The required answer is an exact copy of every line from the beginning of the entries through the line with "Given: Open the Start section at the bottom", with all pictures omitted.

======== RECORD SET ========

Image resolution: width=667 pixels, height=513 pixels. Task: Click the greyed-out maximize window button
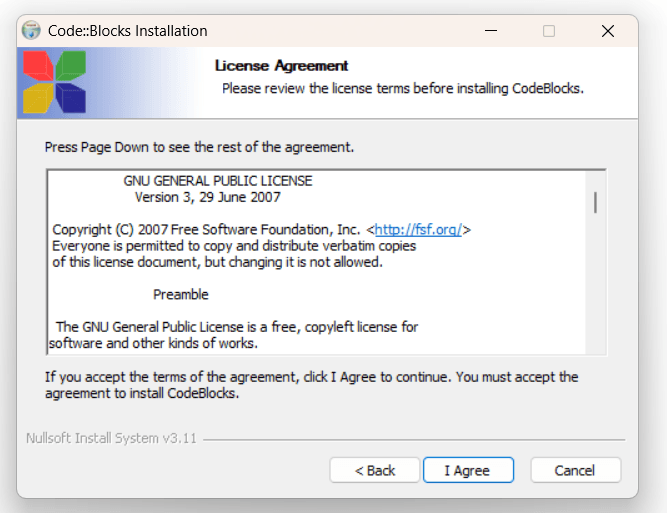(549, 31)
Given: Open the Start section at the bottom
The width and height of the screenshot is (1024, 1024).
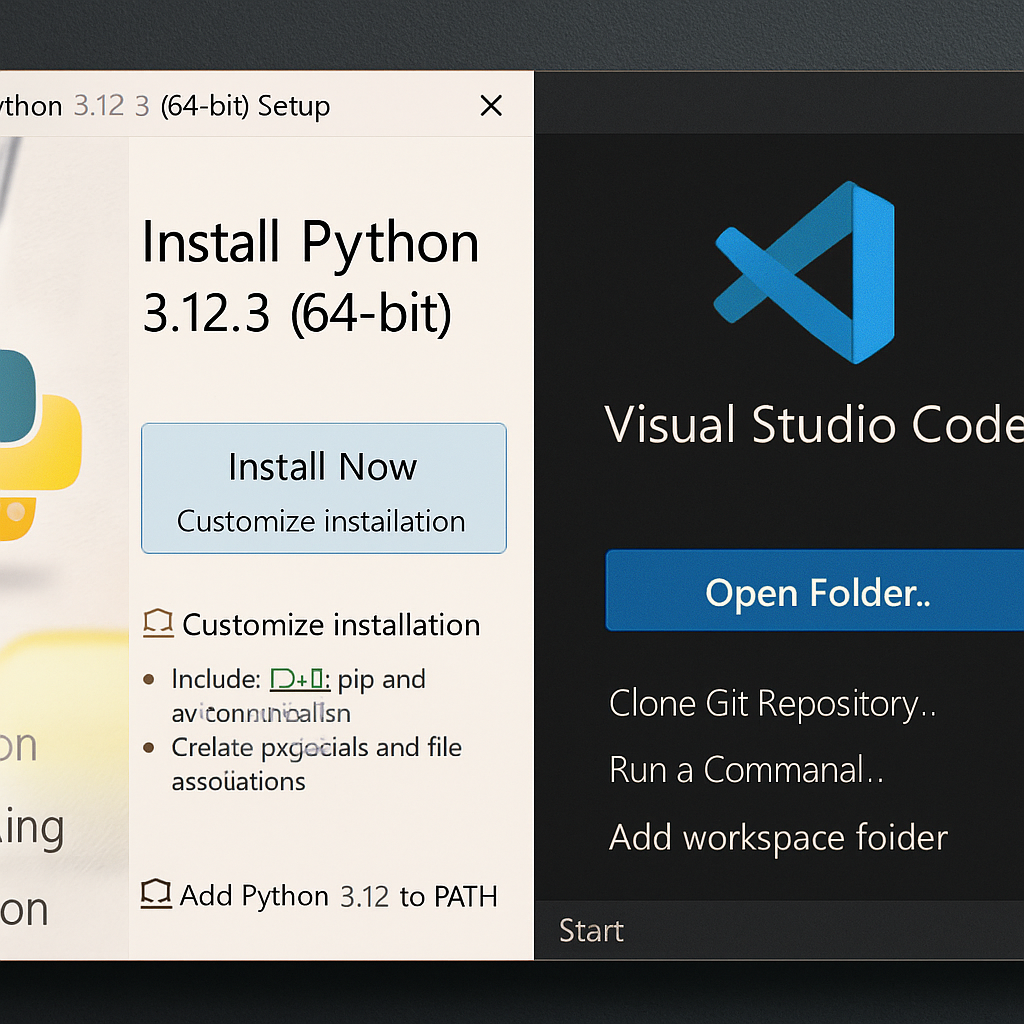Looking at the screenshot, I should 591,930.
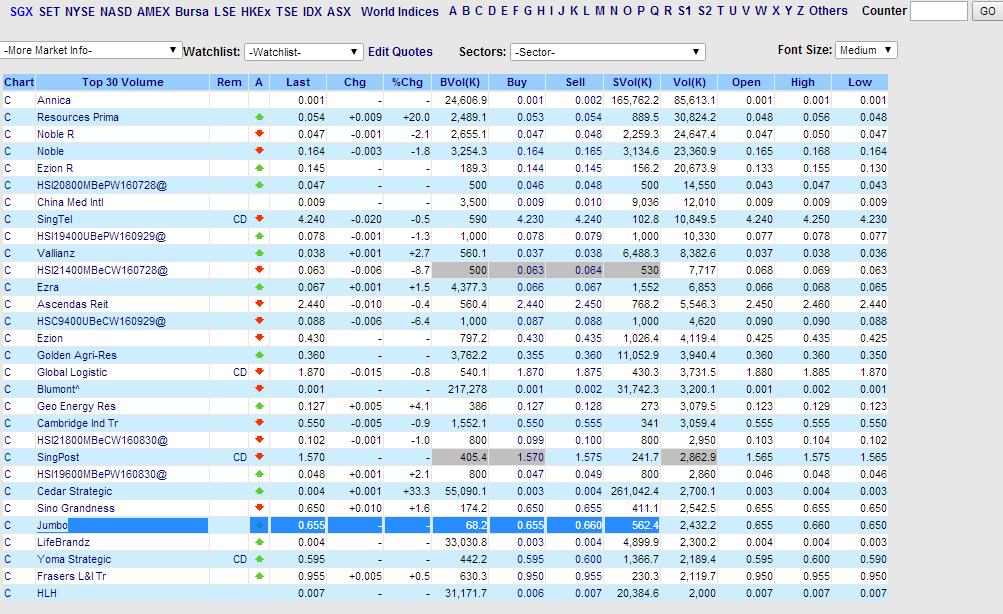
Task: Click the red arrow beside Ascendas Reit
Action: pyautogui.click(x=258, y=304)
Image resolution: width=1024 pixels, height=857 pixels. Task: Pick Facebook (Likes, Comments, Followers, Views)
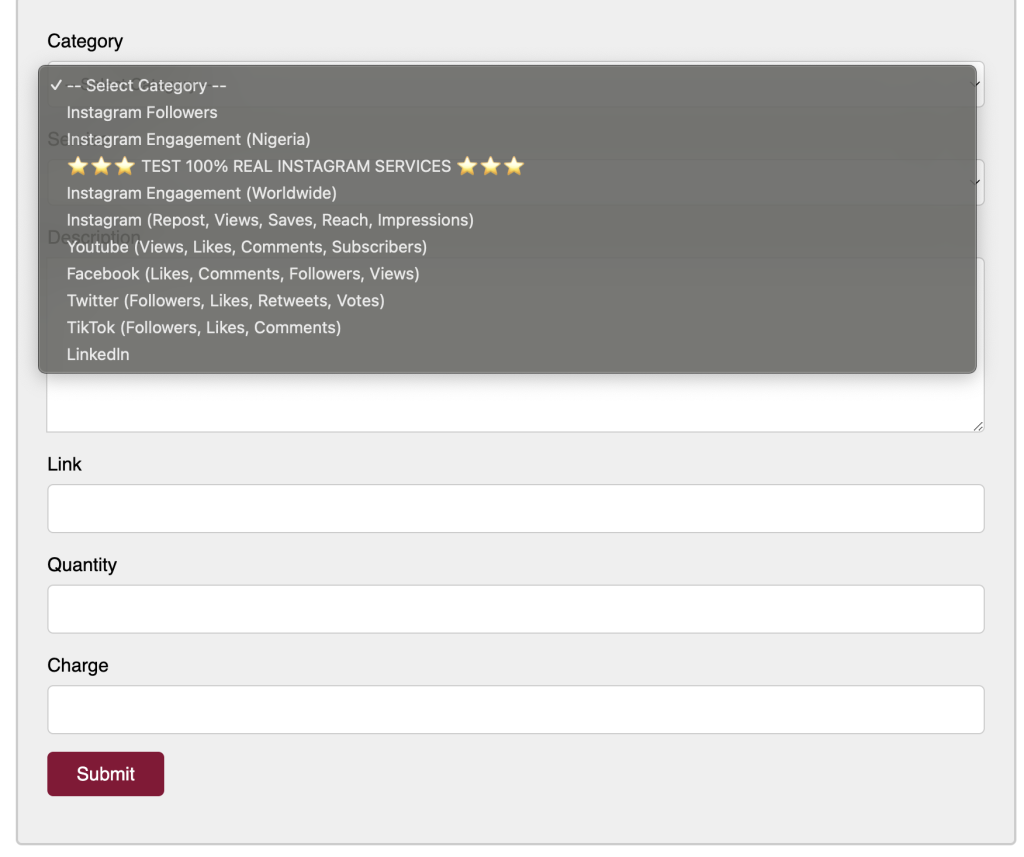coord(243,274)
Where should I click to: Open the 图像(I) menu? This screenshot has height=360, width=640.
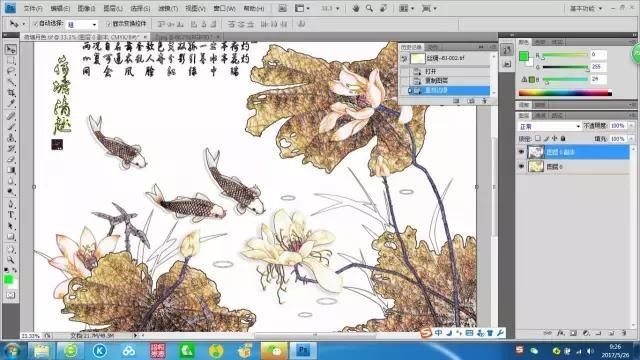pyautogui.click(x=86, y=8)

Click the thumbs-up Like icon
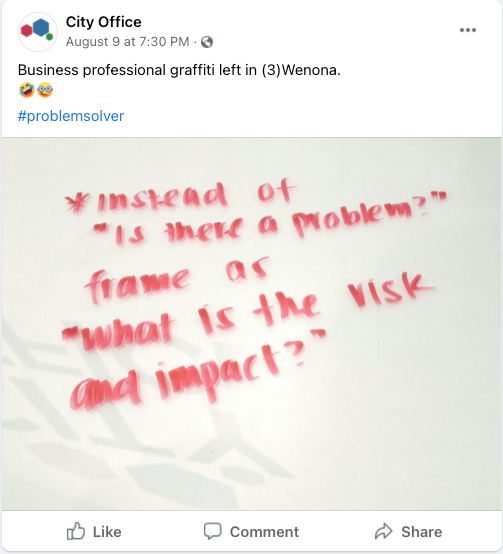[76, 531]
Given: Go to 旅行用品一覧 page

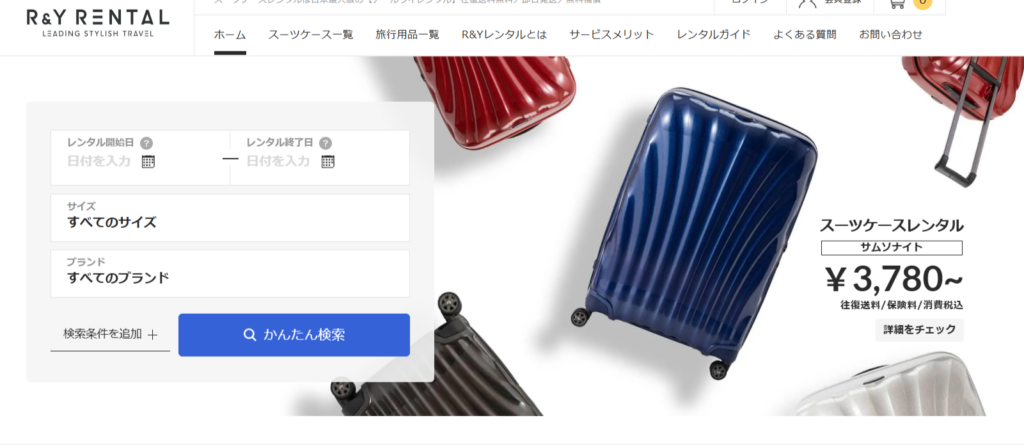Looking at the screenshot, I should coord(408,35).
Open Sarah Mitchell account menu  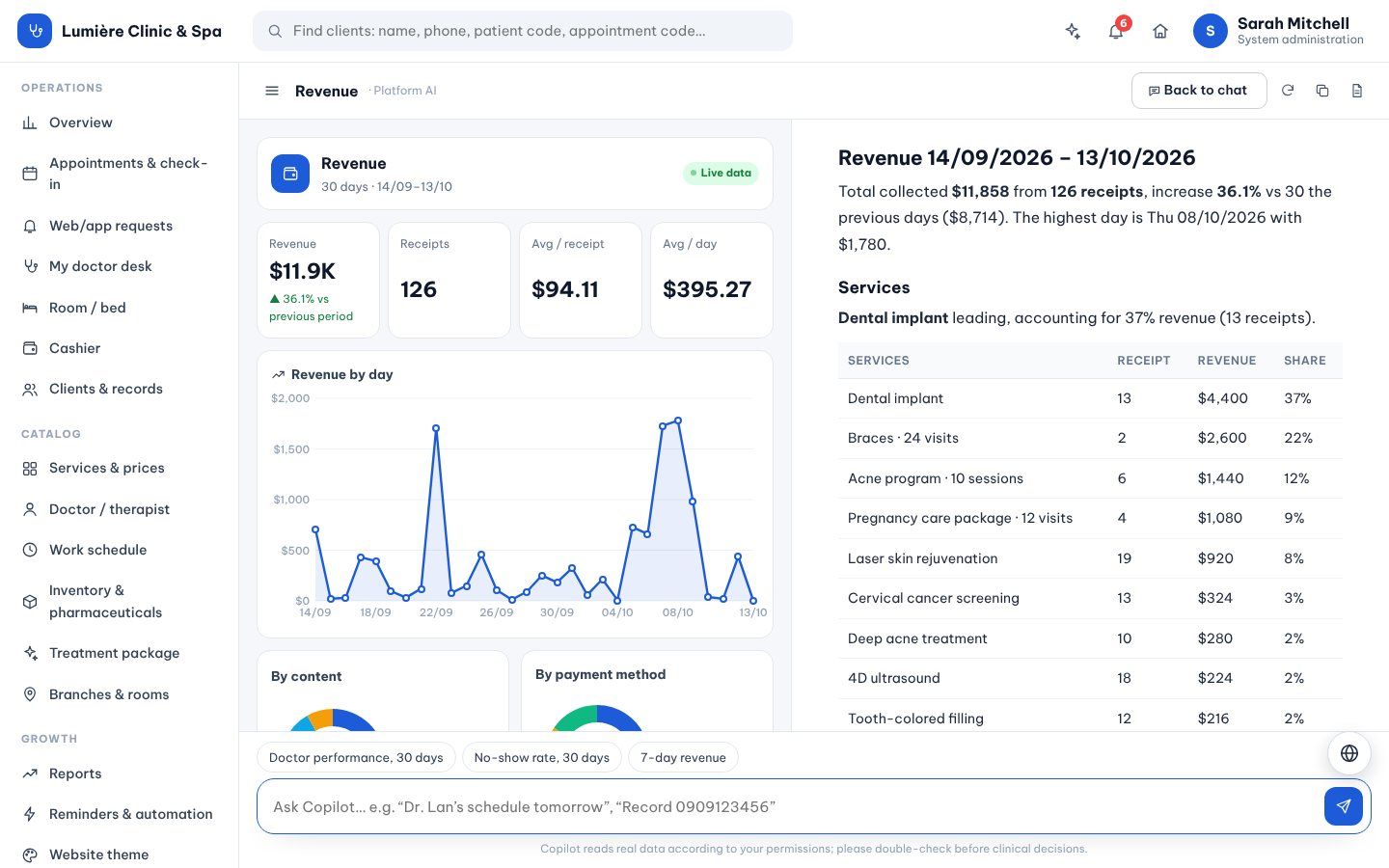pos(1279,31)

========

:: TASK RESULT ::
Image resolution: width=667 pixels, height=513 pixels. Task: Click the greyed-out maximize window button
(549, 31)
Given: Open the Start section at the bottom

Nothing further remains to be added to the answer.